Leben bis zum Ende – Amyotrophe Lateralsklerose (ALS)

Text: Prof. Dr. Markus Weber | Foto: Markus Weber 

Diagnose ALS – 3 Buchstaben, die das Leben fundamental verändern. ALS steht für Amyotrophe Lateralsklerose, eine neurodegenerative Erkrankung, bei welcher die Nervenzellen, die die Muskeln kontrollieren vorzeitig absterben. Dies bedeutet in erster Linie ein zunehmender Funktionsverlust der Arme und Beine, des Schluckens und des Sprechens; und am Ende kommt der Tod.
Die Krankheit bedeutet eine ständige Adaptation an Behinderung und dennoch haben fast alle Patienten eine gute Lebensqualität. Unweigerlich führt die Diagnose durch die Unheilbarkeit der Krankheit zu existenziellen Grundfragen, Rückbesinnung auf das Leben und der bangen Frage: „Wie wird das Ende sein“? Da ist es für viele Patienten tröstlich zu wissen, dass das Ende meist ein friedliches Einschlafen bedeutet und kein Ersticken wie häufig genannt. Die Reise dorthin kann nur wenige Monate betragen, aber auch viele Jahre. Genauso unterschiedlich ist der Umgang der Betroffenen und Angehörigen mit der Krankheit.

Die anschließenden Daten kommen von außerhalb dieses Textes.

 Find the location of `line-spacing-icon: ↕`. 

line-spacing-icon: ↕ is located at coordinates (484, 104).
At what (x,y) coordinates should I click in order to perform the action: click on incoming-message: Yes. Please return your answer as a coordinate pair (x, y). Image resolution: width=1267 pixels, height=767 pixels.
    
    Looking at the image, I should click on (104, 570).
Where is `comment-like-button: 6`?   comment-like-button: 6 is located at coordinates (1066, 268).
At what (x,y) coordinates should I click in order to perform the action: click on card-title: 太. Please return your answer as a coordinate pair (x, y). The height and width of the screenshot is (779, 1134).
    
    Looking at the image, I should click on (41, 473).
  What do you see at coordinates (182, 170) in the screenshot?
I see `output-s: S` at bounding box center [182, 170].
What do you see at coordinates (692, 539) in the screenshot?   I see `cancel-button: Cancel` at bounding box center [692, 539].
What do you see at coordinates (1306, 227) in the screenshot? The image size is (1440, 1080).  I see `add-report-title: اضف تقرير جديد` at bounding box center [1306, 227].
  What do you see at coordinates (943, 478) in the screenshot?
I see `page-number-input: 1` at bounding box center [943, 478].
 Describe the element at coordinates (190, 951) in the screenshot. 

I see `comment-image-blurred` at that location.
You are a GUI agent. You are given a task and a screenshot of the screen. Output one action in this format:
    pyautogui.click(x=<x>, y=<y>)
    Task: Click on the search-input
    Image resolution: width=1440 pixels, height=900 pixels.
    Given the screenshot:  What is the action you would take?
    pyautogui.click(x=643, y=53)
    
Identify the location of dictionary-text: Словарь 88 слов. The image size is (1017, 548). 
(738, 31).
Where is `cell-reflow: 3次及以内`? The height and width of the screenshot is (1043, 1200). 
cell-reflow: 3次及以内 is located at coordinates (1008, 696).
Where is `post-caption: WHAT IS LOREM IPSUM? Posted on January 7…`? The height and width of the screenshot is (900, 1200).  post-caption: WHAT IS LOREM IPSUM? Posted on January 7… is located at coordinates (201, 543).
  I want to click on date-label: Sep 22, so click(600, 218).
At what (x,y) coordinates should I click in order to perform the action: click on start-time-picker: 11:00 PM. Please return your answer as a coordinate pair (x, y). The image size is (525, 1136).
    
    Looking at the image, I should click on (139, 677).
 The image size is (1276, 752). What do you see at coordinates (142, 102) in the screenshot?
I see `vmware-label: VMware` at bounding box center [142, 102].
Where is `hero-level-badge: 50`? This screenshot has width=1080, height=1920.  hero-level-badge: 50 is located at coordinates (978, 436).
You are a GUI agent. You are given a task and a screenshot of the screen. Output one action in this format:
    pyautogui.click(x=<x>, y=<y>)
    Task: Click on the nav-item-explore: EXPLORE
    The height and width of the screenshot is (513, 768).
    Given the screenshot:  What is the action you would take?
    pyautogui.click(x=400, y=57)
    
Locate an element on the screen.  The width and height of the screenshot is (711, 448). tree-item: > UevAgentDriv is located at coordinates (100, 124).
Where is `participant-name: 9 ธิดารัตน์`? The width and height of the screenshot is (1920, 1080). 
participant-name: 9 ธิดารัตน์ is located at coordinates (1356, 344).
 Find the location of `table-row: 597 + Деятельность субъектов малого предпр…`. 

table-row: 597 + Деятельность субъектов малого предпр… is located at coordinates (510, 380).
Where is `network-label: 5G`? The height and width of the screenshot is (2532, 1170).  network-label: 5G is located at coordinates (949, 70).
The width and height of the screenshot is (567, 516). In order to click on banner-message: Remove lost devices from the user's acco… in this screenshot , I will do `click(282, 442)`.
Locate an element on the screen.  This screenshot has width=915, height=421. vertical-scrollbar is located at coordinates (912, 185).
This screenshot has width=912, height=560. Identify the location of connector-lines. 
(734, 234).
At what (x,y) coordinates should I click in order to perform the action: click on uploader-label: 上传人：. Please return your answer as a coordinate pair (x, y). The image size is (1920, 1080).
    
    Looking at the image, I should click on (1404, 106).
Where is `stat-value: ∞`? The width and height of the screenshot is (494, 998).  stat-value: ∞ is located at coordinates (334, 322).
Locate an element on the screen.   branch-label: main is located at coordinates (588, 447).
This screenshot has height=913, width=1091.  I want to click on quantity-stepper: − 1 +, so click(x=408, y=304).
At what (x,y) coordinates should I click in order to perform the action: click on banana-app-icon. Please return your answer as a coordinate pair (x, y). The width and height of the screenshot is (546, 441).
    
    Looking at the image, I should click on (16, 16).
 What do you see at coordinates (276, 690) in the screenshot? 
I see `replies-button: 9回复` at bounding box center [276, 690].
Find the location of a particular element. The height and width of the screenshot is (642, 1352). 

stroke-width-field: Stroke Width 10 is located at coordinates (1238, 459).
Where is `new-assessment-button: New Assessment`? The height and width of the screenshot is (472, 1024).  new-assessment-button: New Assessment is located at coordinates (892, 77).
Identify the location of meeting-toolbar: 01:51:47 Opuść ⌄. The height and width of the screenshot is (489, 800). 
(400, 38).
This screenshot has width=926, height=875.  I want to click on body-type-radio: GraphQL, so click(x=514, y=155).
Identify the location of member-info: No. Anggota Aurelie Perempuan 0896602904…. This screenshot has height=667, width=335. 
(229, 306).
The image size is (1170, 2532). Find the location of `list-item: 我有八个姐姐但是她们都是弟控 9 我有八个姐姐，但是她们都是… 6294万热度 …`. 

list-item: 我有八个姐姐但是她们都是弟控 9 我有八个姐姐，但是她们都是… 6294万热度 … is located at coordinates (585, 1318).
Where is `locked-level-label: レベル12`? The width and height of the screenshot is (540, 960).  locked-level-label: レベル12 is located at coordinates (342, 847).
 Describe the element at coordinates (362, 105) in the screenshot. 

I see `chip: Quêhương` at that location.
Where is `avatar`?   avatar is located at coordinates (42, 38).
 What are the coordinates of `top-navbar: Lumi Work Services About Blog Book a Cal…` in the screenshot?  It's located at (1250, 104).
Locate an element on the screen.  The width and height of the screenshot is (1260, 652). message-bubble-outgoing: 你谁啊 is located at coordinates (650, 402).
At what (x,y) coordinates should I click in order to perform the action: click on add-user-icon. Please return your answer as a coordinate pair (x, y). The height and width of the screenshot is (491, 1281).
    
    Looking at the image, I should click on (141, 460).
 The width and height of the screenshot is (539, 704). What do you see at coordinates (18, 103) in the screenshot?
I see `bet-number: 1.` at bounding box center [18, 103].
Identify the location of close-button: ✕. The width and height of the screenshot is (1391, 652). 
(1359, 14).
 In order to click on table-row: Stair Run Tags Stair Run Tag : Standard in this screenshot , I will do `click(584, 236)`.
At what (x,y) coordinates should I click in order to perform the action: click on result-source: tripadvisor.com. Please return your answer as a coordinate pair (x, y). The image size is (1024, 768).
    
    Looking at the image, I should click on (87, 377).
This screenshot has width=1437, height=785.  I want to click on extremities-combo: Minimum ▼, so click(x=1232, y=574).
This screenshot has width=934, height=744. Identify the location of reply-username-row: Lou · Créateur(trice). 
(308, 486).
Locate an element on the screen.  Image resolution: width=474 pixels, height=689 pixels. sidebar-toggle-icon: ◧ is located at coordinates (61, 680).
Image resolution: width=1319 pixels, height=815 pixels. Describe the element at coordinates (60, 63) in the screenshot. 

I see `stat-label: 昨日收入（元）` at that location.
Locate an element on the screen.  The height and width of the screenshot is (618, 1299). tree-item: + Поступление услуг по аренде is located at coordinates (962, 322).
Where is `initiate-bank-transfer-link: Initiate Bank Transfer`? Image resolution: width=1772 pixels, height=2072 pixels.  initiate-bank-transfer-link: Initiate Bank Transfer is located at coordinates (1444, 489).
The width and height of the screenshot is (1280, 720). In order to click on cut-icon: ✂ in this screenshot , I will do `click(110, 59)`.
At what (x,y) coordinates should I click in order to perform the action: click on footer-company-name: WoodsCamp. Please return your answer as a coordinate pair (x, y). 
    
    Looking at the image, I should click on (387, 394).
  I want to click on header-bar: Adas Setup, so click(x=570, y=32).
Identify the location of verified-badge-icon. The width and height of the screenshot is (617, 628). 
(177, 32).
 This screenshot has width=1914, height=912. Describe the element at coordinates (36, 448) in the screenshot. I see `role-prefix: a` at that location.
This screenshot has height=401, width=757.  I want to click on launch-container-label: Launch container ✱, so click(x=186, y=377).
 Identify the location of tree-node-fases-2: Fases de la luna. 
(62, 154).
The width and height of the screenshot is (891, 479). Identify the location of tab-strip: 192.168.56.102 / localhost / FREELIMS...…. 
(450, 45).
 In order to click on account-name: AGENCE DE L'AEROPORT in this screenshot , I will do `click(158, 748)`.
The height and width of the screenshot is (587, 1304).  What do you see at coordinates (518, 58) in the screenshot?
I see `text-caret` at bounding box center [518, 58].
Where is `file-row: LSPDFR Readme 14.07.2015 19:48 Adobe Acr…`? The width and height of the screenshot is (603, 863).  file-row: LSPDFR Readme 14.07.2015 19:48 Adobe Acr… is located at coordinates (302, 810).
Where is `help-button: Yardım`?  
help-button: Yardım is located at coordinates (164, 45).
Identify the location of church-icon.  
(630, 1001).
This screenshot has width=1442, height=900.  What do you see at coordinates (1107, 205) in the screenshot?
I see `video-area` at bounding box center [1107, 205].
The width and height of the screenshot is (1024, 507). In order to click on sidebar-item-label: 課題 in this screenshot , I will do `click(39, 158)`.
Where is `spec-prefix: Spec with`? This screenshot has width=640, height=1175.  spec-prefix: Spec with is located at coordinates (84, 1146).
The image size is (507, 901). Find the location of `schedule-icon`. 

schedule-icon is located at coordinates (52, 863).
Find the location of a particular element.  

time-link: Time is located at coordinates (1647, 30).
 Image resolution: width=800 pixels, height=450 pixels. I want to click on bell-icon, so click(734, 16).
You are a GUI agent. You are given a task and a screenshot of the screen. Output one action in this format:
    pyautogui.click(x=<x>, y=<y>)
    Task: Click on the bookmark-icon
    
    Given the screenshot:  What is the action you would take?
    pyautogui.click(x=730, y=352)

Die Krankheitsbewältigung reicht von Verdrängung der Realität über „sich ins Schicksal hineinschicken“ bis hin zu „jetzt mache ich die Dinge, die ich ein Leben lang nie gemacht habe“. Das Umfeld ist nicht weniger betroffen als der Patient selbst, und auch hier brechen die existenziellen Fragen auf. Häufig hören diese mit dem Tod des geliebten Angehörigen nicht auf. Trotz allem ein friedvolles Sterben und ein friedliches «Gehenlassen-Können» ist eine Kunst, welche den meisten Patienten und Angehörigen eigen zu sein scheint. Wir als Behandlungsteam nehmen unsere Patienten dabei an der Hand und gehen mit ihnen diesen Weg, helfen wo wir können: nicht mehr aber auch nicht weniger.
So fragte ich einmal eine Patientin, welche aufgrund ihrer Lähmung an Armen und Beinen die meiste Zeit im Rollstuhl auf dem Balkon sass und nicht mehr in der Lage war, irgendetwas in die Hand zu nehmen, ob es denn nicht langweilig sei, stundenlang nur auf der Terrasse zu sitzen. Die Antwort war: „Nein, ganz im Gegenteil, wenn ich in die Wolken schaue und mir den Himmel ansehe, habe ich ganz wunderbare Gedanken und bin von Glück erfüllt und dankbar für das Leben, das ich haben durfte“.